Já os níveis educacionais influenciam as atividades cognitivas, o que pode ter
um efeito protetor se elas forem mais desafiadoras.
A grande controvérsia
dos resultados envolve o consumo de álcool, o qual, em nível moderado, está
associado a um risco mais baixo de demência, enquanto nenhum consumo de bebidas
alcoólicas seria um fator de risco. Os autores do estudo dizem que pode estar
havendo alguma confusão estatística: pessoas mais saudáveis por outros fatores
também conseguiriam continuar consumindo álcool, mas não é a bebida que
ajudaria na manutenção de capacidades cognitivas saudáveis.
Pessoas propensas ao Alzheimer podem
apresentar sintoma específico
Recentemente,
cientistas da Universidade de Chicago identificaram que pessoas que apresentam
variante do gene associada ao maior risco de Alzheimer, chamada de APOE e4,
podem apresentar um sintoma em comum.
O sintoma, de acordo
com os pesquisadores, está associado à perda de olfato. Isso porque pessoas com
essa característica podem perder a capacidade de detectar odores mais cedo do
que as pessoas que não carregam a variante do gene. Essa condição representa um
sinal precoce de eventuais problemas futuros de cognição.
Os resultados foram
publicados em 26 de julho de 2023 na revista médica Neurology, da Academia
Americana de Neurologia. “Testar a capacidade de uma pessoa de detectar odores
pode ser uma maneira útil de prever futuros problemas de cognição”, disse
Matthew S. GoodSmith, autor do estudo, da Universidade de Chicago.
“Embora sejam
necessárias mais pesquisas para confirmar essas descobertas e determinar qual
nível de perda de olfato prediz o risco futuro, esses resultados podem ser
promissores, especialmente em estudos com o objetivo de identificar pessoas com
risco de demência no início da doença”, completa o especialista.

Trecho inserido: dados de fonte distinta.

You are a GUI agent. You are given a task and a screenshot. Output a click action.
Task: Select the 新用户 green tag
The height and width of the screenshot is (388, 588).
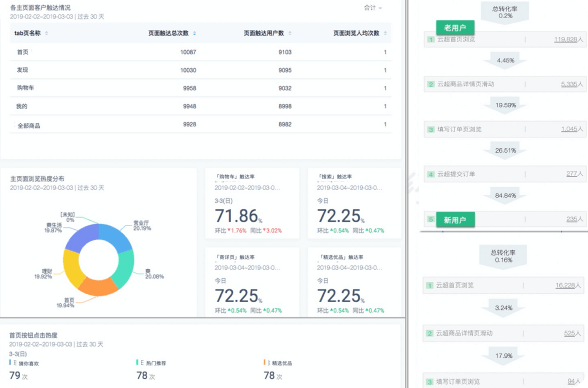[455, 220]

• Como foi feito o estudo?
Para entender a
relação entre a perda de olfato e aumento do risco de Alzheimer, o estudo
testou mais de 865 pessoas ao longo de cinco anos – tanto a capacidade de
detectar um odor quanto à capacidade de identificar o odor que estavam
sentindo.
Como efeito de
comparação, as habilidades de pensamento e memória das pessoas também foram
testadas duas vezes, com cinco anos de diferença. Amostras de DNA deram aos
pesquisadores informações sobre quem carregava o gene associado a um risco
aumentado de Alzheimer.
• O que se concluiu?
Para entender os
indicativos obtidos na pesquisa, os cientistas levaram em conta fatores que
poderiam afetar os resultados, como idade, sexo e nível educacional.
Segundo os resultados,
pessoas que carregavam a variante do gene eram 37% menos propensas a ter uma
boa detecção de odor do que as pessoas sem o gene. Além disso, os portadores do
gene começaram a ter detecção reduzida de cheiros entre 65 e 69 anos. Nessa
idade, eles podiam detectar uma média de cerca de 3,2 cheiros, em comparação
com cerca de 3,9 cheiros para as pessoas que não carregavam o gene.

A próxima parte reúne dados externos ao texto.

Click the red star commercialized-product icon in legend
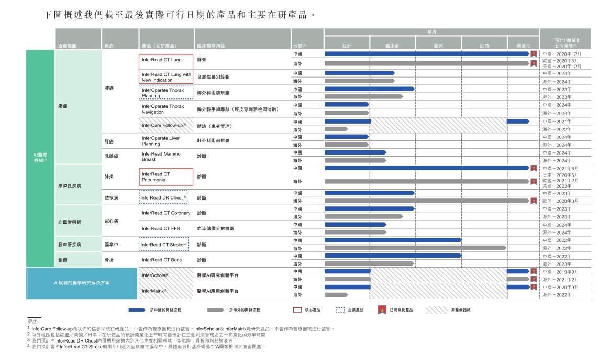The image size is (598, 364). click(382, 310)
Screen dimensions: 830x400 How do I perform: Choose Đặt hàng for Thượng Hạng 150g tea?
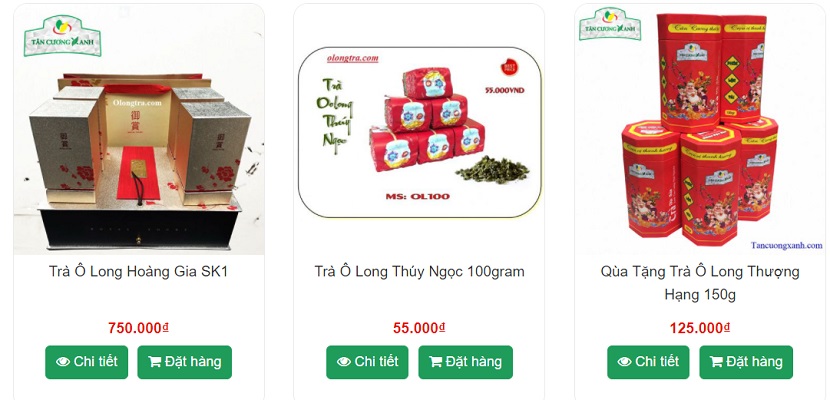[746, 362]
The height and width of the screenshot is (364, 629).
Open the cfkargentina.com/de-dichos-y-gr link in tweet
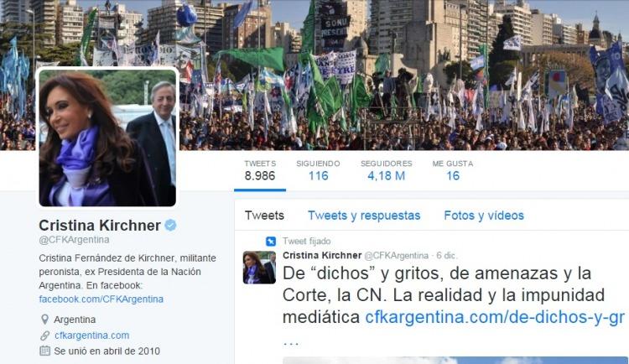495,317
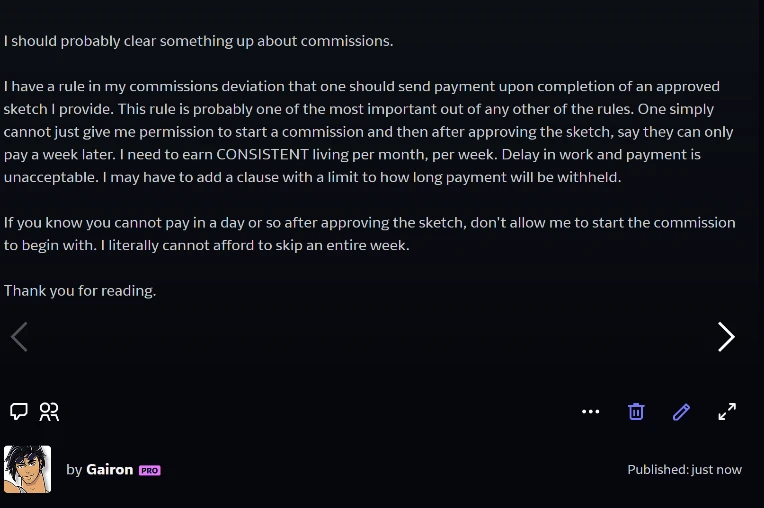Click the "Thank you for reading." line
The height and width of the screenshot is (508, 764).
click(x=80, y=291)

• Olfato e declínio cognitivo
Habilidades de
pensamento e memória, marcadores específicos de comparação clínica,
apresentaram resultados parecidos entre os dois grupos no início do estudo.

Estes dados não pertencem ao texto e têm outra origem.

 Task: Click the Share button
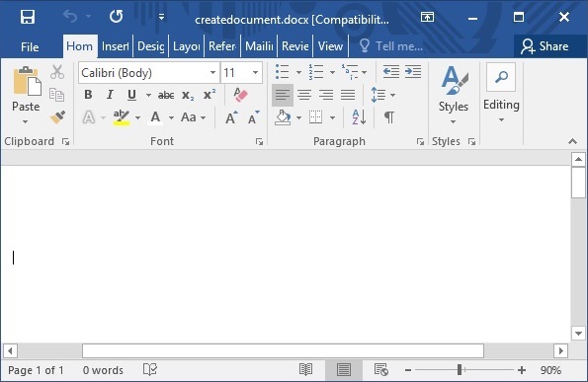[545, 46]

Contudo, conforme o esperado, aqueles que carregavam a variante do gene
experimentaram declínios mais rápidos em suas habilidades de pensamento ao
longo do tempo do que aqueles sem o gene.
O estudo, de acordo
com os pesquisadores, que tem ajudado a identificar os mecanismos envolvidos
nessas relações, ajudará a entender o papel do olfato na neurodegeneração.